• **What you are asked to do**: Word for word, restate the records from their first line through the line with "The width and", both ends included; omit each picture.

Pixel coordinate grounding data:
○ ○ ○ ○ ○

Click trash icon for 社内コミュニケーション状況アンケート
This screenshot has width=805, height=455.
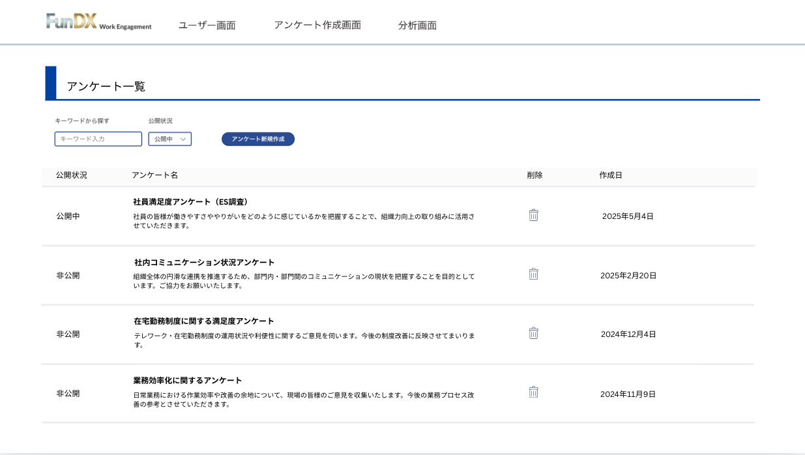click(533, 274)
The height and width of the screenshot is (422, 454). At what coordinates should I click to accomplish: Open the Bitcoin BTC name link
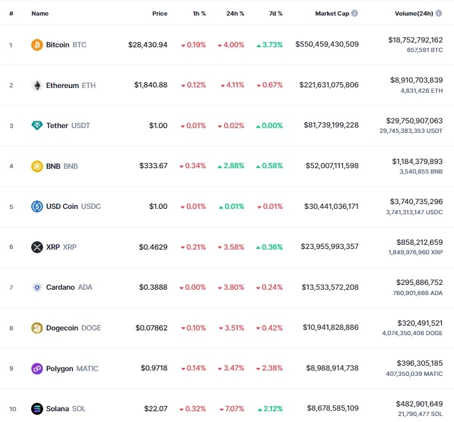pos(66,45)
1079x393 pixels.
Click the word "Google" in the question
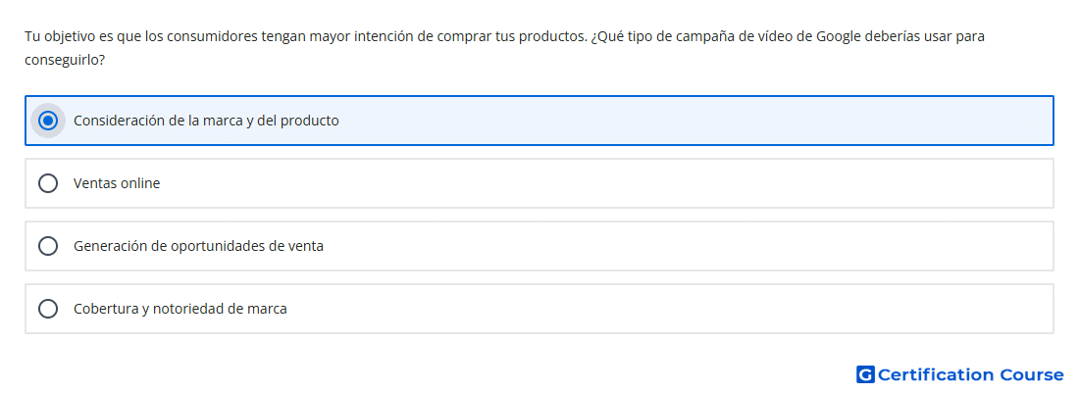(838, 36)
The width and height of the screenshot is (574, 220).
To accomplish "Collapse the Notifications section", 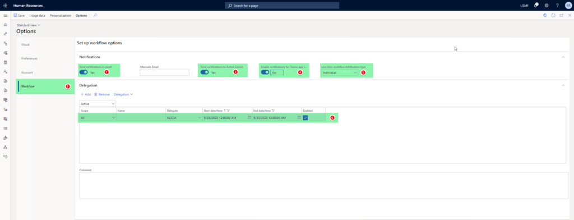I will click(563, 57).
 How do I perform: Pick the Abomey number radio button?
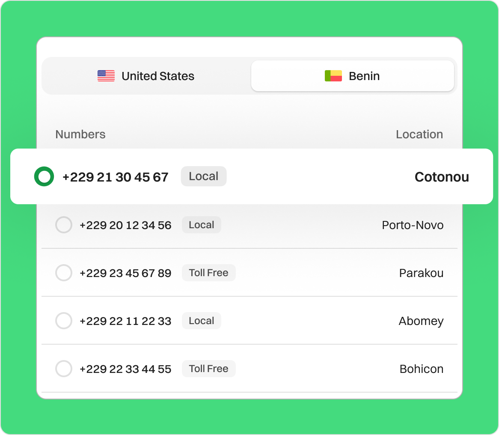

○ ○ ○ ○ ○

• **Response for this exercise**:
Click trash icon for 社内コミュニケーション状況アンケート
This screenshot has width=805, height=455.
click(533, 274)
The height and width of the screenshot is (422, 454). At what coordinates should I click to accomplish: Open the Bitcoin BTC name link
pos(66,45)
1079x393 pixels.
Click the word "Google" in the question
(838, 36)
The width and height of the screenshot is (574, 220).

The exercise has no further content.